Big companies have certain advantages. They have more resources to apply to the opportunities they identify. They often have a permanent innovation group staffed by experienced people running front-end projects. But these ‘assets’ may actually be a detriment when it comes to ‘acting small’. It is difficult, but not impossible, for large companies, who have the built-in safety of size to foster an existential mindset. The following are some things that could potentially make projects permissible and existential instead of just important.
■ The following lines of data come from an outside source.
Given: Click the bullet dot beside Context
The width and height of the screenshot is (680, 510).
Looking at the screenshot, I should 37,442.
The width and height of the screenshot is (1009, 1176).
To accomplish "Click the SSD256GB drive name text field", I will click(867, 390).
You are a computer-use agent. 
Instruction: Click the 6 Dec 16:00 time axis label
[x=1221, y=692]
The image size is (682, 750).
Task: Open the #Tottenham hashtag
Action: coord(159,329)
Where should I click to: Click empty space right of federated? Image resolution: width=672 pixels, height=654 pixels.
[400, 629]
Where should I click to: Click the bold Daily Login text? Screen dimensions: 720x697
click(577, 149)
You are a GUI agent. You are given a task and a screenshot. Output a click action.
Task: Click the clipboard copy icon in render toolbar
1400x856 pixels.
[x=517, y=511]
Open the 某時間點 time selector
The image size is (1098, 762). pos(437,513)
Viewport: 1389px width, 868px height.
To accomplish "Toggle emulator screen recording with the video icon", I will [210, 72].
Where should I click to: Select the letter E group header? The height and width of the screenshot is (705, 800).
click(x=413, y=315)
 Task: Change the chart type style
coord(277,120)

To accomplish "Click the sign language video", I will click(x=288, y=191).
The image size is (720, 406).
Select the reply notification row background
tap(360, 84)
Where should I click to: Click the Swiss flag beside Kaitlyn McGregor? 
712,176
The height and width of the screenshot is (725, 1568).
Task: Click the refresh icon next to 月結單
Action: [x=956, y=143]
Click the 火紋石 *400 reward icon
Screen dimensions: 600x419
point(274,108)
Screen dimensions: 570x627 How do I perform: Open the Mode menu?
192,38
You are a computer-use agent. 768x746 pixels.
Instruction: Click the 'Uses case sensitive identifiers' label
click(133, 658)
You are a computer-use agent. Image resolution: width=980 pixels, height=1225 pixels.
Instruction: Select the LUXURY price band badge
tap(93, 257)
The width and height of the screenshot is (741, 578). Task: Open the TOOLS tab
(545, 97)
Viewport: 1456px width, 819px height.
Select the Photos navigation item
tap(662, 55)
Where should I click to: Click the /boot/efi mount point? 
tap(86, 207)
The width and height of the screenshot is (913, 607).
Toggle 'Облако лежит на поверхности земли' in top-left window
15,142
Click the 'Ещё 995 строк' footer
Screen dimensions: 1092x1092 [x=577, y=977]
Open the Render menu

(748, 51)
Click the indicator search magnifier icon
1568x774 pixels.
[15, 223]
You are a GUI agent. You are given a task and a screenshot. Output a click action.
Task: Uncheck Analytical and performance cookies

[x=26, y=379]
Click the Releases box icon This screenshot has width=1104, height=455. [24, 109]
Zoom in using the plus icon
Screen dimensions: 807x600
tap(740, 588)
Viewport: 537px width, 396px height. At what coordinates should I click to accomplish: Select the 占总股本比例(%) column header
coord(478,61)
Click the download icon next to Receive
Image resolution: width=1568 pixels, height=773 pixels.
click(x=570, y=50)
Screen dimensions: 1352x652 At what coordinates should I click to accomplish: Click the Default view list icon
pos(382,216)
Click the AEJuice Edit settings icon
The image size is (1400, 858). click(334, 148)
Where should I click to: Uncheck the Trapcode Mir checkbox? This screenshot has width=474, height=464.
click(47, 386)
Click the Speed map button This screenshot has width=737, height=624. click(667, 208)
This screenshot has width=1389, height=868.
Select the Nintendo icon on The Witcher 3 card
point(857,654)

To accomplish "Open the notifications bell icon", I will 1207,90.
  1. Get the leadership involved – the highest level executive responsible for the business.
  2. Train the leadership and other executives to develop an existential and permissible mindset.
  3. Have the leadership sit and learn for 2 hours.
  4. Give an individual innovation assessment and use it to select people for the team.
  5. Choose people who are influential in the company to be on the team.
  6. Take the people on the team away from their ‘day job’ during the duration of the project
  7. Explicitly set aside the incremental, the easy and the ‘natural’ opportunities – push the boundary far from the core.
  8. Create a vision of the risk/reward equation – how bad it could get if nothing is done and how good it could be if the right thing is done.
  9. Let the people involved directly experience the potential pains and gains.

Many of these are things that occur naturally within smaller companies. Recreating this environment within a larger company, while difficult, is possible.

Mindset needs to be a Priority

So what can be done to create a permissive and existential mindset within a large company whose immediate existence is not threatened and whose core culture and processes resist efforts perceived to be outside the core?

Creating a permissible and existential mindset is a leadership and a cultural task, but it is also one that can benefit greatly from new people policies, new governance rules, new operational paradigms and new organizational structures that are outside a company’s standard operating procedure (SOP).

These can all work together to enhance the necessary mindset, or they can work at cross purposes to that objective. It is therefore imperative that transformational innovation efforts pay attention to leadership and culture but also specifically focus on the design of the new business being nurtured – its people, governance, operation and structure.

For the company that posed the original question ‘how did our innovation project compare with other companies we work with’, their transformational journey is still in progress but is looking promising. The permission given to the innovation team, and the knowledge that what came out of this innovation project was critical to the company’s future existence, resulted in new opportunities that the company would never have considered in their normal course of business. The task that is now in front of them is to maintain this mindset as they go about incubating and launching their new offerings. Mindset alone is never enough, but without it, the task  would be immeasurably more difficult.